_Problem to work on_.
Gather and copy out every line in the items below that contains the word "bubble". Case counts.

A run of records
◆ ◆ ◆
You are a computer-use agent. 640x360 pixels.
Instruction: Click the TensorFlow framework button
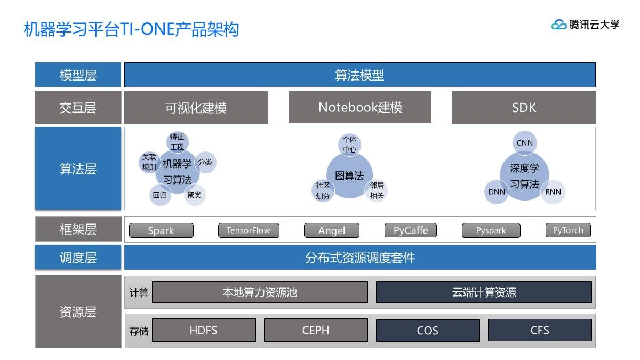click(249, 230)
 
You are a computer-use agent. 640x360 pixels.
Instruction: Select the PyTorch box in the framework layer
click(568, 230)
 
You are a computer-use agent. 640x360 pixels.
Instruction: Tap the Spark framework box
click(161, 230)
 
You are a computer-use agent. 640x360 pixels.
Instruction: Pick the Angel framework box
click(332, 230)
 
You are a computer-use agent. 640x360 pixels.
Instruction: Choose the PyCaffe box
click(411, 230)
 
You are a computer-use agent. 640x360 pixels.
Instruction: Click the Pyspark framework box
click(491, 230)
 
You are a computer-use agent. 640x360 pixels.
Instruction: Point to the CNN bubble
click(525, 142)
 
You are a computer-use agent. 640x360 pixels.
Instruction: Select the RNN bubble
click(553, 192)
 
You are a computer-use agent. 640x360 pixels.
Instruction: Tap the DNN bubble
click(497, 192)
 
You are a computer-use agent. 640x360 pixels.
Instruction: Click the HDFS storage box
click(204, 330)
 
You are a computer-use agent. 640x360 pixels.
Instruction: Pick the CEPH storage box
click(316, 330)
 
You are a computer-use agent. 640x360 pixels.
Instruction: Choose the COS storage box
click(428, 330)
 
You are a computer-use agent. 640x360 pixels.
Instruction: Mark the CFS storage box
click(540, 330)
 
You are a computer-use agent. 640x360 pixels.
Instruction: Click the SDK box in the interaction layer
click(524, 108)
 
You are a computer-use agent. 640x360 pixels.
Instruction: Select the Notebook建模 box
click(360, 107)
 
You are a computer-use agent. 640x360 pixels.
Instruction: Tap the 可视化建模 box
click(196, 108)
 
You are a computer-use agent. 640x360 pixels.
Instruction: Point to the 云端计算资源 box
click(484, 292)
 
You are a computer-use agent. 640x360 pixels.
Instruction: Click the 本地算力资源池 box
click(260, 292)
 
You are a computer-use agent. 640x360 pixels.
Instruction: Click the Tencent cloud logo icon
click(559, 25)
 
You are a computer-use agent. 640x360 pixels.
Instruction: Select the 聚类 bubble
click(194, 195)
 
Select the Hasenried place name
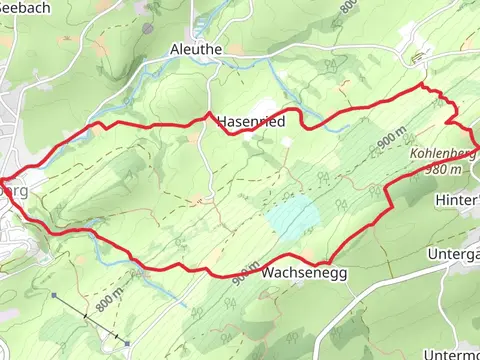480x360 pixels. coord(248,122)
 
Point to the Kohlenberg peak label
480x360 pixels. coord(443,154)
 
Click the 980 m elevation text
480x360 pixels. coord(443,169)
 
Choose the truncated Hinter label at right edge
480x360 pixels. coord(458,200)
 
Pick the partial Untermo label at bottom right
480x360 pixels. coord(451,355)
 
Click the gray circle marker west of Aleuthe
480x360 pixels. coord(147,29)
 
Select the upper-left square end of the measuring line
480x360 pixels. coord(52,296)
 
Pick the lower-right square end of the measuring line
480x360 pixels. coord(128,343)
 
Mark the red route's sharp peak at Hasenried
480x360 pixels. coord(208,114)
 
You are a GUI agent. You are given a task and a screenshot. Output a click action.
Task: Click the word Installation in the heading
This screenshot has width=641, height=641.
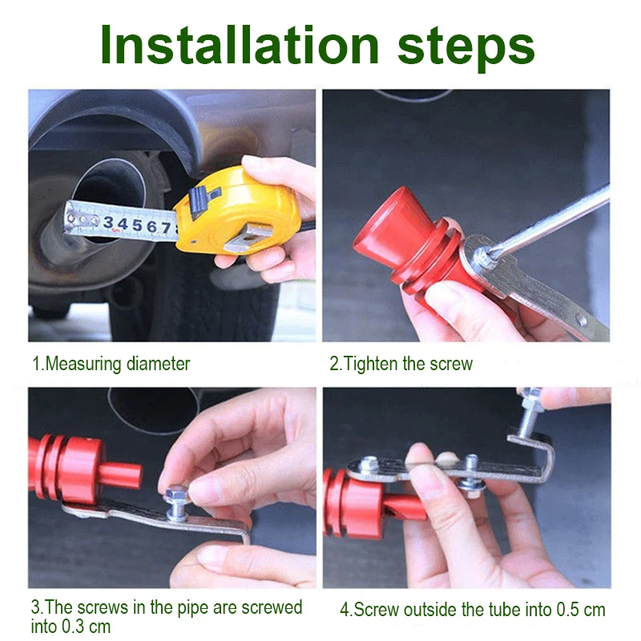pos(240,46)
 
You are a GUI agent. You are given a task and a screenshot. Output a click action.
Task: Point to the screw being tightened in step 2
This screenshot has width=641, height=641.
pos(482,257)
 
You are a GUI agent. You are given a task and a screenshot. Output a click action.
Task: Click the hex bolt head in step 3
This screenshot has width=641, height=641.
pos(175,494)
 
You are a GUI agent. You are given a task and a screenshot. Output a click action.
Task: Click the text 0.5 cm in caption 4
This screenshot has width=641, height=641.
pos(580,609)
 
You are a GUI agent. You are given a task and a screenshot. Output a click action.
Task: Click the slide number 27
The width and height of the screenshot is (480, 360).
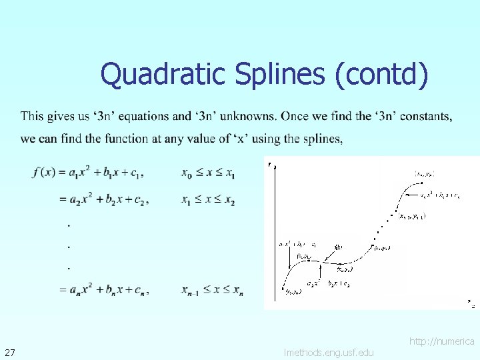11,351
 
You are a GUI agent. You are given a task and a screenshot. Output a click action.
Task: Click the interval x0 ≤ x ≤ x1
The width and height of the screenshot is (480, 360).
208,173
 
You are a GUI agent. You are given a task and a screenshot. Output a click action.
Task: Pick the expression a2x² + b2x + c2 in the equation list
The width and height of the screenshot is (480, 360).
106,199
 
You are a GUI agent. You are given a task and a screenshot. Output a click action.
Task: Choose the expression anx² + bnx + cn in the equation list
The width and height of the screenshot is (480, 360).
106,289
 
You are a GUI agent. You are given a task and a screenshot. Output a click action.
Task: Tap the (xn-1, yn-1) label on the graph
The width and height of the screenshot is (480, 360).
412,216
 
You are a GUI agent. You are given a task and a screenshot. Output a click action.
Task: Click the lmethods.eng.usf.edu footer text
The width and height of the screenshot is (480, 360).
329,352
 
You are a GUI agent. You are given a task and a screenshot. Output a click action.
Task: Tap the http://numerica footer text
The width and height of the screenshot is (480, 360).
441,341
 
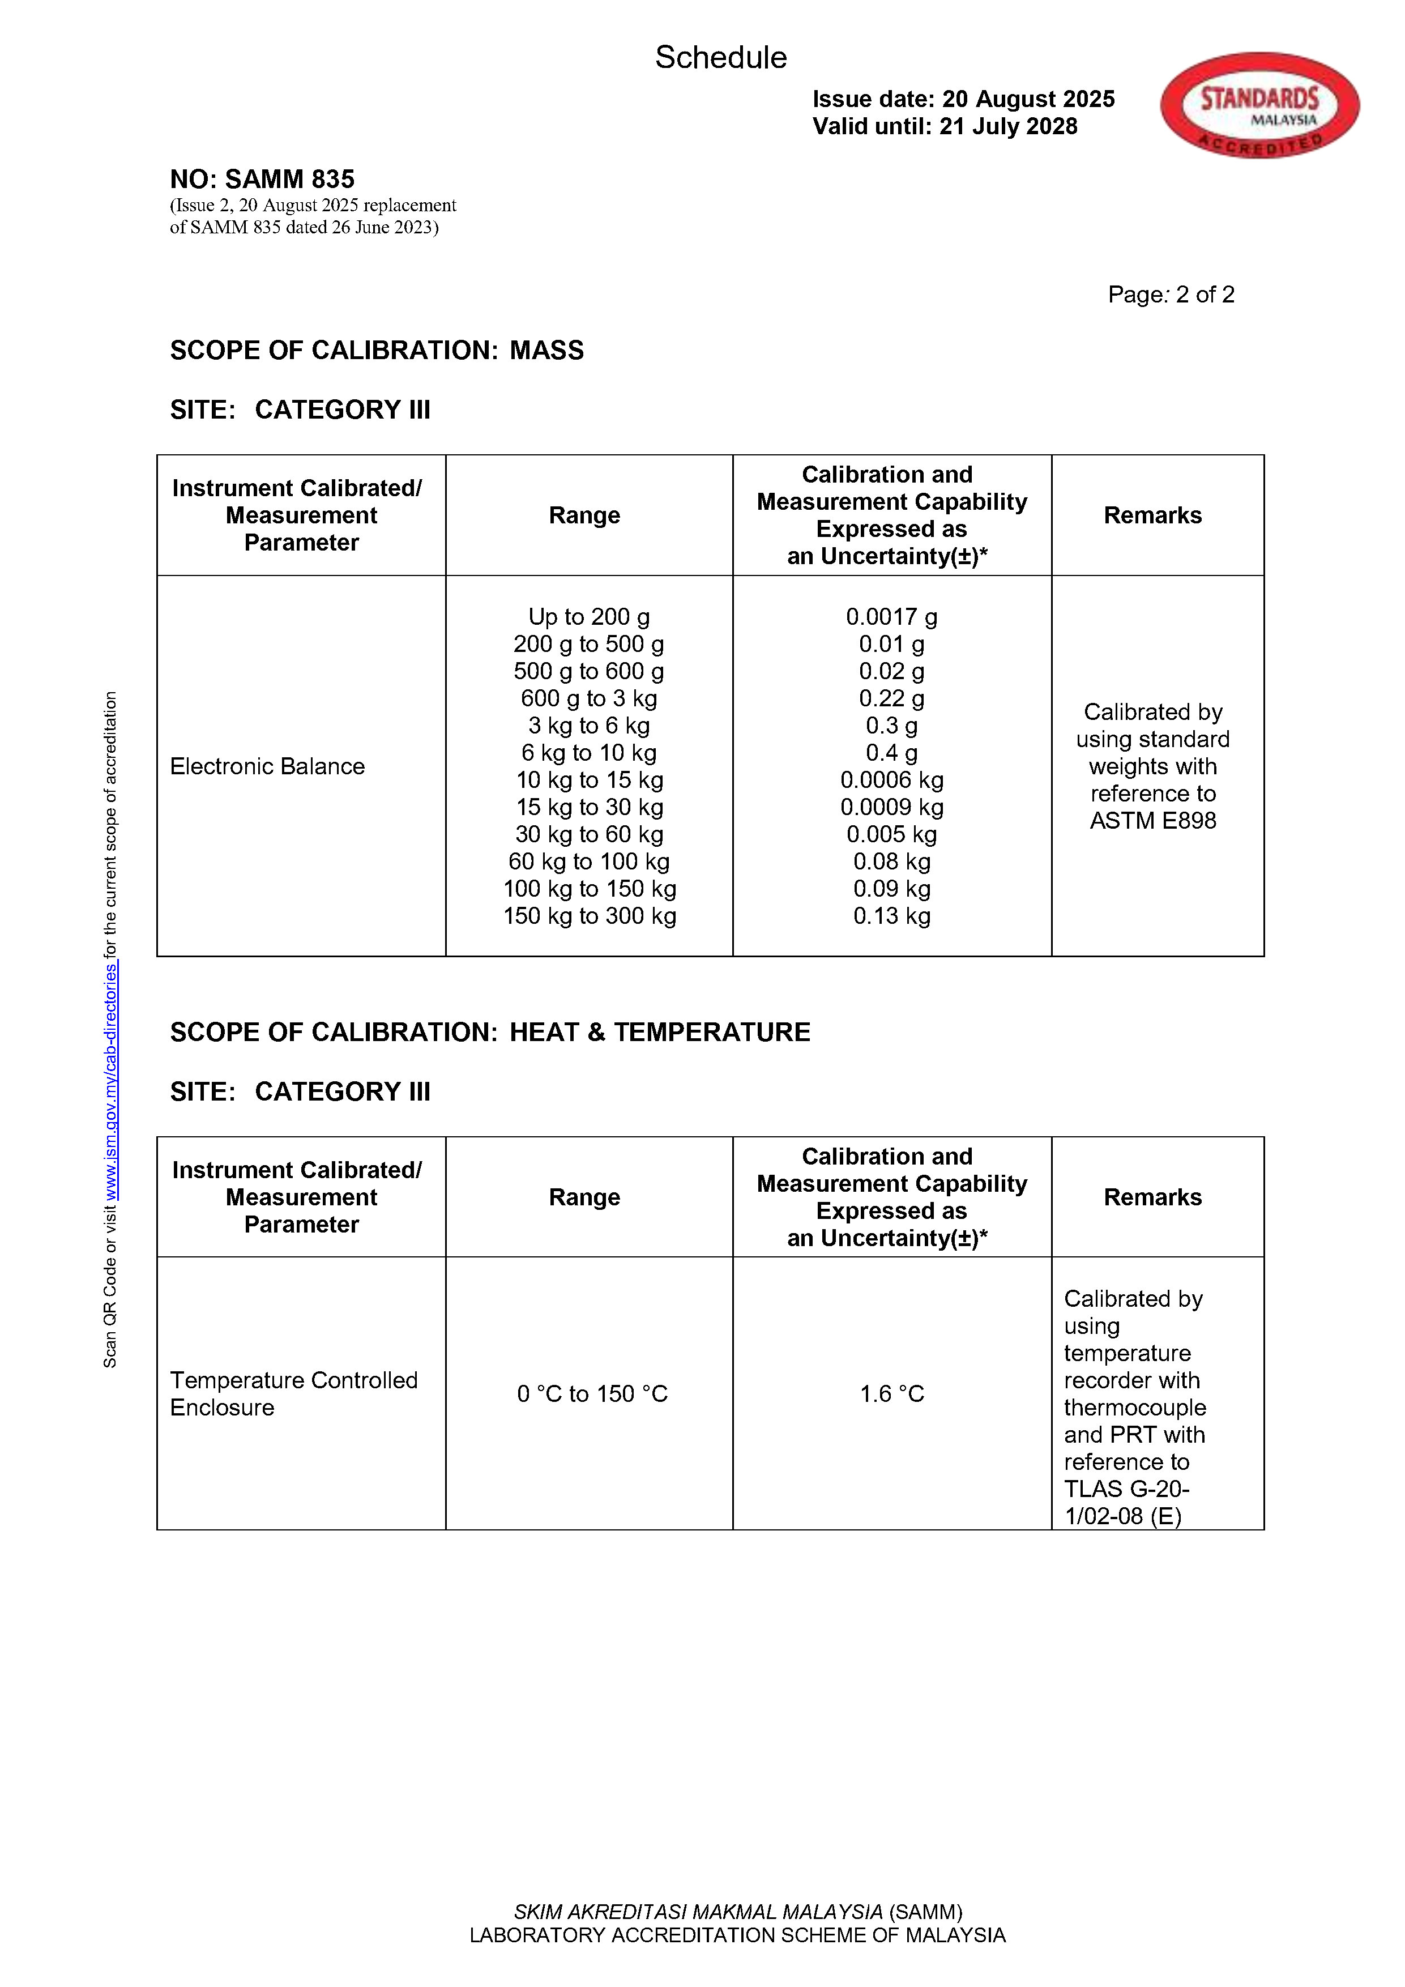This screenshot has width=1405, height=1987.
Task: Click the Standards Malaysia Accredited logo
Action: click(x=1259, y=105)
◆ ◆ ◆
_Answer in full_.
Instruction: Point to the CNN bubble
Instruction: Select the RNN bubble
Instruction: Tap the DNN bubble
Instruction: Select the 聚类 bubble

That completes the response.